Start zum 1. Mai Was beim Deutschlandticket wichtig ist
Nun geht's tatsächlich los: Deutschland lässt den Tarifdschungel im ÖPNV ein Stück weit hinter sich. Ab heute gilt es - das 49-Euro- oder Deutschlandticket. Was man jetzt wissen sollte.
Nach langwierigen Diskussionen und Vorbereitungen geht heute das Deutschlandticket tatsächlich an den Start. Die Erwartungen im Vorfeld waren groß. Für Bundesverkehrsminister Volker Wissing (FDP) ist es die große Reform des öffentlichen Personennahverkehrs, der Einstieg in dessen Digitalisierung. Für Evelyn Palla, bei der Deutschen Bahn für den Regionalverkehr zuständig, ist der 1. Mai 2023 der Tag des ÖPNV.
Ob die Erwartungen erfüllt werden, wird sich zeigen. Auch, ob Busse und Bahnen dem Zuwachs an Reisenden überhaupt gewachsen sind. Fakt ist jedoch: Zum 1. Mai lässt Deutschland den Tarifdschungel im öffentlichen Personennahverkehr zumindest ein Stück weit hinter sich und führt ein 49 Euro teures, bundesweit gültiges Ticket ein.

**Vorliegende Daten**

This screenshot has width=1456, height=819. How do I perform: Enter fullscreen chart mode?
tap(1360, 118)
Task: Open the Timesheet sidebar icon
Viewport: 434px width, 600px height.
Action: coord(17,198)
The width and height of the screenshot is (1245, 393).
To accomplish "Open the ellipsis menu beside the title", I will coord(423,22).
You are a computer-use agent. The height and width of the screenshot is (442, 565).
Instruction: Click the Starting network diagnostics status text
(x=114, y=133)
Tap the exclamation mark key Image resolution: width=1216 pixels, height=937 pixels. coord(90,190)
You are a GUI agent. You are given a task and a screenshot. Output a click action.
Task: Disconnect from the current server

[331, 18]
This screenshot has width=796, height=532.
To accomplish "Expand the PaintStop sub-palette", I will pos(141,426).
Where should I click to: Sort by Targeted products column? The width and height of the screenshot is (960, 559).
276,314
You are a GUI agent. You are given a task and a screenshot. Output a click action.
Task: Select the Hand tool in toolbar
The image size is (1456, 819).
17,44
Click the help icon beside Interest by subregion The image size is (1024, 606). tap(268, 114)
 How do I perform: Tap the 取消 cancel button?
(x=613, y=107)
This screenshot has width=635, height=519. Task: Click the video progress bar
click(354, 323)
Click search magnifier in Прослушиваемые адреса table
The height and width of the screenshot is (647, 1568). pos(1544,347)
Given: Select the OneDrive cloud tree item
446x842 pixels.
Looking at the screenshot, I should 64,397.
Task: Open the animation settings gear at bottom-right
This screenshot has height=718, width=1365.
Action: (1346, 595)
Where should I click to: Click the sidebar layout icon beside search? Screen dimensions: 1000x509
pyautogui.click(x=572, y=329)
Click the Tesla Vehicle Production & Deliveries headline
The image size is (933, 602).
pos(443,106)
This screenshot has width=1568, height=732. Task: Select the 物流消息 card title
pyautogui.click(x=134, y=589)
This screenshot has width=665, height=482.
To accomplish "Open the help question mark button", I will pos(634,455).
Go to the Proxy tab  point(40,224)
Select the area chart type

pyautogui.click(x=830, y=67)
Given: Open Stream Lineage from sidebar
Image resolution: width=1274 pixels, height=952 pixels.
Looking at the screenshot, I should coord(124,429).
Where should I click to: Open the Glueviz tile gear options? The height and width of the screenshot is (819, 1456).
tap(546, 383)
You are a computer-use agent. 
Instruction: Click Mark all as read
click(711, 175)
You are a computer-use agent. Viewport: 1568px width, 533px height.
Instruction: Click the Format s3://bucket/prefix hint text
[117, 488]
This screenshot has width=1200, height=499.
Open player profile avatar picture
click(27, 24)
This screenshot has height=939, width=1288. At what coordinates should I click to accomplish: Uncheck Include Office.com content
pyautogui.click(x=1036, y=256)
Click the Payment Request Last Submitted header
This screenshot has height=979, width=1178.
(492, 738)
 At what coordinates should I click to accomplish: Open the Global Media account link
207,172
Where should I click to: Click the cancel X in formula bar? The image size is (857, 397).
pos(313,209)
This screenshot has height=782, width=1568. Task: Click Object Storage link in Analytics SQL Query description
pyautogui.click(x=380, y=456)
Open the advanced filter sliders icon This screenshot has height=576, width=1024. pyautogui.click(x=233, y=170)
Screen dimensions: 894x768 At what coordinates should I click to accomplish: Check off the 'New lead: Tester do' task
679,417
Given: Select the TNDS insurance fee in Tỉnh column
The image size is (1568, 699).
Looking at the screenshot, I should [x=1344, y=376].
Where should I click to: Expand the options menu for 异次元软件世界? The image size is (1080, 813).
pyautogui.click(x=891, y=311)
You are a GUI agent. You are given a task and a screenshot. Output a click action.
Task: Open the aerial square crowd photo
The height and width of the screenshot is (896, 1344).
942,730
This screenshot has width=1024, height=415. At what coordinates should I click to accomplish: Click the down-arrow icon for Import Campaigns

**Anforderung**
Liste sämtliche Personen und Organisationen auf, die der Text zum Deutschlandticket namentlich nennt.

**Vollständige Antwort**
- Volker Wissing
- FDP
- Evelyn Palla
- Deutsche Bahn